On Monday morning, a coalition of Democrats filed House Bill 946—which would repeal the controversial law and reinstate any local nondiscrimination or minimum-wage ordinances that were effectively blocked when Gov. Pat McCrory signed HB2 into law in late March. The bill also calls for a reappropriation of $545,407 from the state's general fund to go toward operating expenses at the Human Relations Commission.
House Bill 946's primary sponsors are Rep. Darren Jackson, Rep. Susi Hamilton, Rep. Graig Meyer, and Rep. Grier Martin. A group of House Democrats signed on, including the recently instated Rep. Chris Sgro—who went from directing the nonprofit Equality NC to becoming the first openly LGBT member of the North Carolina General Assembly when he was sworn into office on Sunday.
At a press conference announcing the repeal effort, Rep. Ed Hanes explained his decision to sign the new bill in response to the growing number of boycotts from national businesses, like Paypal, that threaten to cripple the state.

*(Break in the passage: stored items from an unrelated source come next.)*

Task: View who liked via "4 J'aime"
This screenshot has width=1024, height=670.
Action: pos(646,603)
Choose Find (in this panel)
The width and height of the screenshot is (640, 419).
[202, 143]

"I'm actually stunned at the doubling down by our governor in the face of rebuke by businesspeople within his own party," Hanes told reporters, who went on to state that even Donald Trump voiced opposition to HB2.According to Raleigh's News & Observer, the group of lawmakers who pledged to vote for the repeal bill includes at least one state representative—Rep. Billy Richardson—who originally voted for HB2 and later said he'd made a mistake.
While the repeal bill currently does not have any Republican supporters, House Speaker Tim Moore issued a statement assuring that House Bill 946 "will be assigned to committee and will be treated the same as any other bill that is filed."
Also on Monday, Moore tweeted a photo and thank-you message to the counter-protestors who flooded the capital in support of keeping the conservative HB2 in place.Primary HB 946 sponsor Rep. Darren Jackson initially promised on March 28 to file a repeal effort, also circulating a petition directed at Gov. McCrory. In a statement posted to his website in late March, Rep. Jackson said North Carolina should not be "first in public ridicule."
"There is simply no place for discriminatory legislation like House Bill 2, if North Carolina wants to continue to grow, protect its reputation nationally, and recruit major companies to locate here," wrote Jackson.
In a tweet on Monday, Rep. Jackson said that HB2 "wiped out" North Carolina's reputation as an inclusive and business-friendly state.Protests continued Monday after the new repeal bill was submitted. On the statehouse steps, a rally brought speakers from the LGBT community as well as religious leaders who railed against the discriminatory law.
A simultaneous rally in favor of keeping HB2, organized by the "Pro Marriage, Pro-Life, Pro Religious Liberty" group NC Values Coalition, appeared to be much larger than the anti-HB2 protest.Around noon on Monday, protestors staged a sit-in blocking the entrance to Gov. McCrory's office. The anti-HB2 protestors began by singing religious hymns at the capital rotunda, then sat down in front of the office entrance and refused to move.
Two of the sit-in protestors were invited to meet with Gov. McCrory's chief of staff, Thomas Stith. United Church of Christ pastor Julie Peeples and Cosmos George of the local NAACP told reporters they urged the governor's staff to endorse the NAACP's proposed Human Rights Act of 2016 and repeal HB2. "We are asking the governor to take leadership in reversing the hate and the fear that has been created by HB2," Peeples told the News & Observer.According to News & Observer reporter Colin Campbell, the sit-in was cancelled shortly after when protestors realized that lawmakers were unlikely to attempt entry until after 5pm, when the short evening legislative session is scheduled to take place. Since no symbolic arrests would be made, the sit-in group decided to disperse and attend the rally outside.
The protests were scheduled to continue into the evening Monday, with at least one more sit-in planned—according to the LGBT advocacy group Southern Equality. As of 3pm, no arrests had been made.